## To do
Turn everything from the line containing "Viewport: 324px width, 197px" down to and including the line containing "Image resolution: width=684" into a Markdown table with the columns Row and Content, giving each non-blank line its own numbered row. Leave the pictures out of the table.

## Material provided
##########

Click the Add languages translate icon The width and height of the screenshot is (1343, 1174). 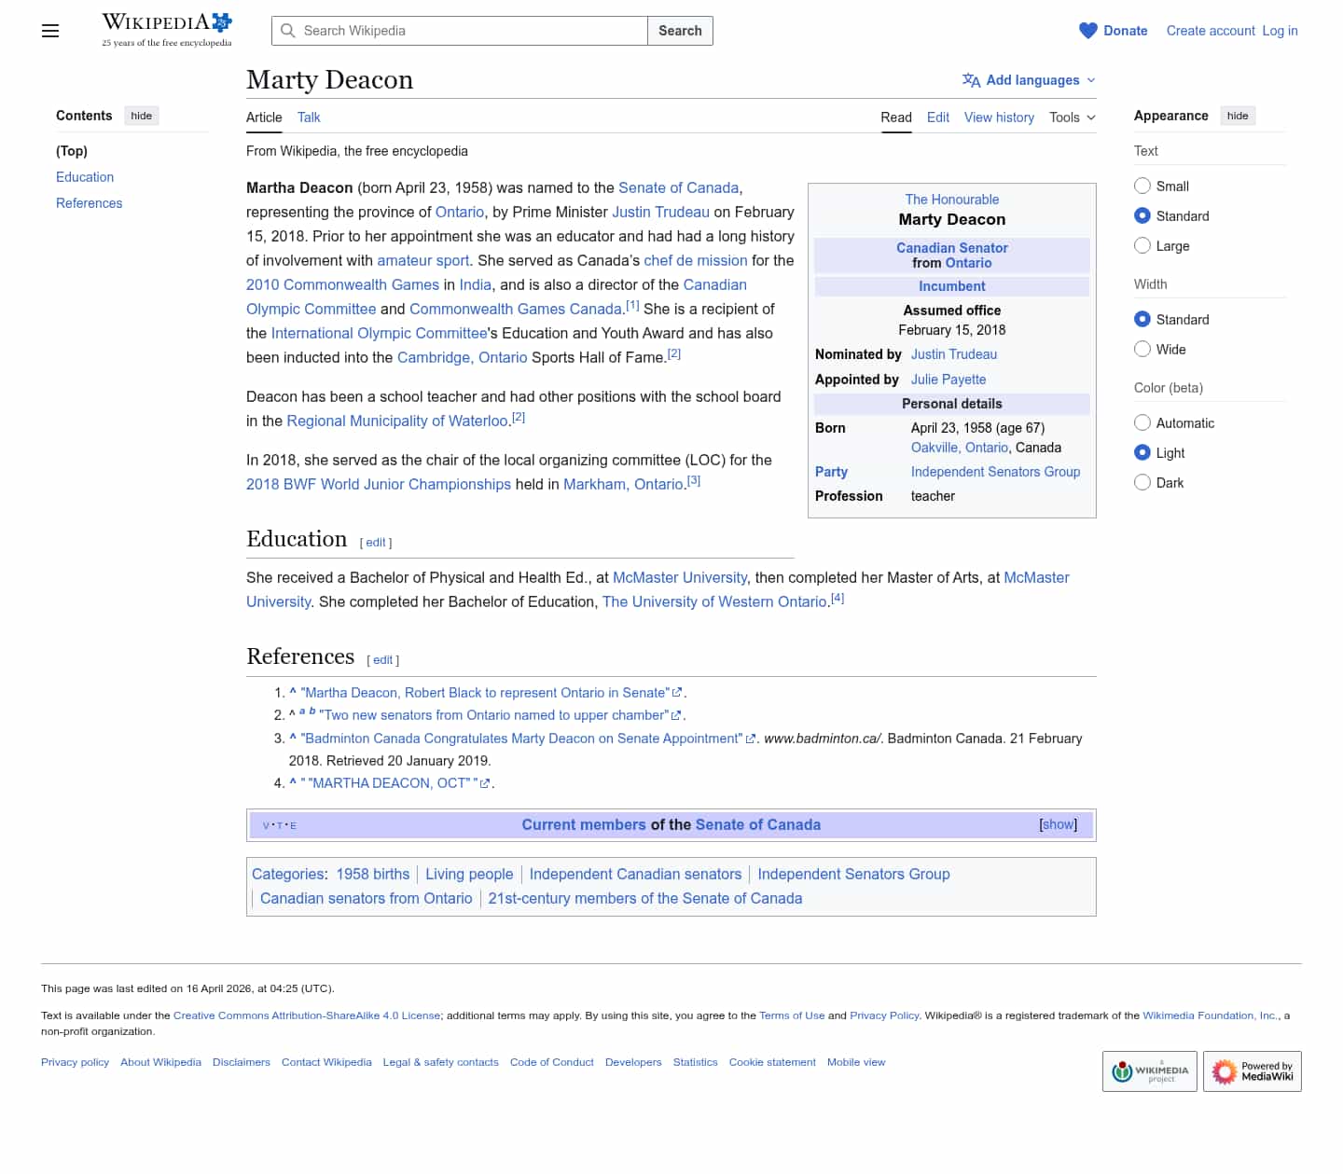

##########

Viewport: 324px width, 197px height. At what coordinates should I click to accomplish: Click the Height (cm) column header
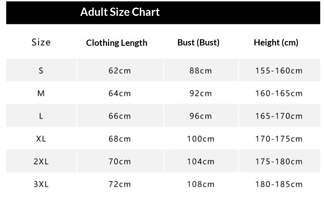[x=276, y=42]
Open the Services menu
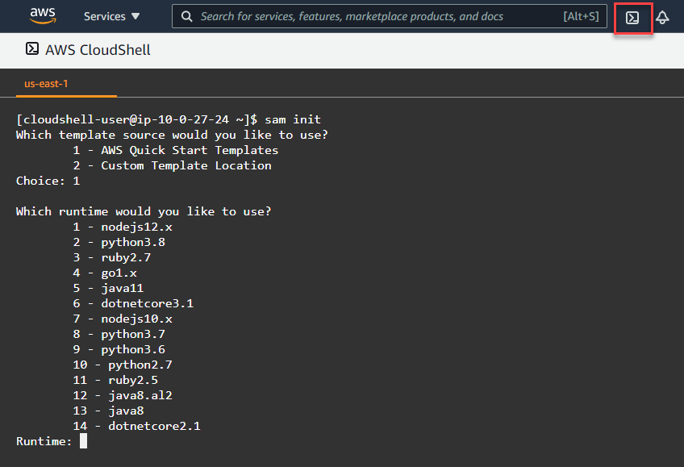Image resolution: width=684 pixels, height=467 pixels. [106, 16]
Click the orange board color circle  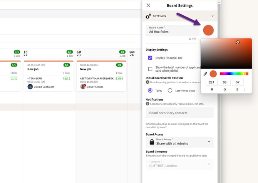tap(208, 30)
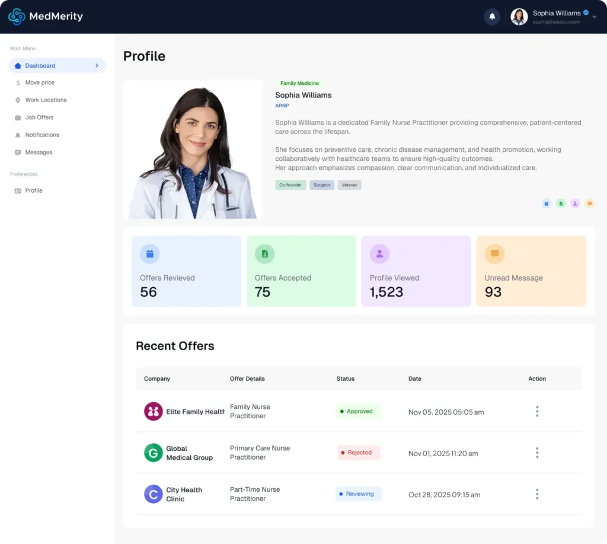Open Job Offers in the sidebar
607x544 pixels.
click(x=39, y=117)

##########

## Solution for this task
| Row | Content |
|---|---|
| 1 | Viewport: 324px width, 197px height. At what coordinates should I click to accomplish: Click the Height (cm) column header |
| 2 | [x=276, y=42] |
| 3 | Open the Services menu |
| 4 | Image resolution: width=684 pixels, height=467 pixels. [106, 16] |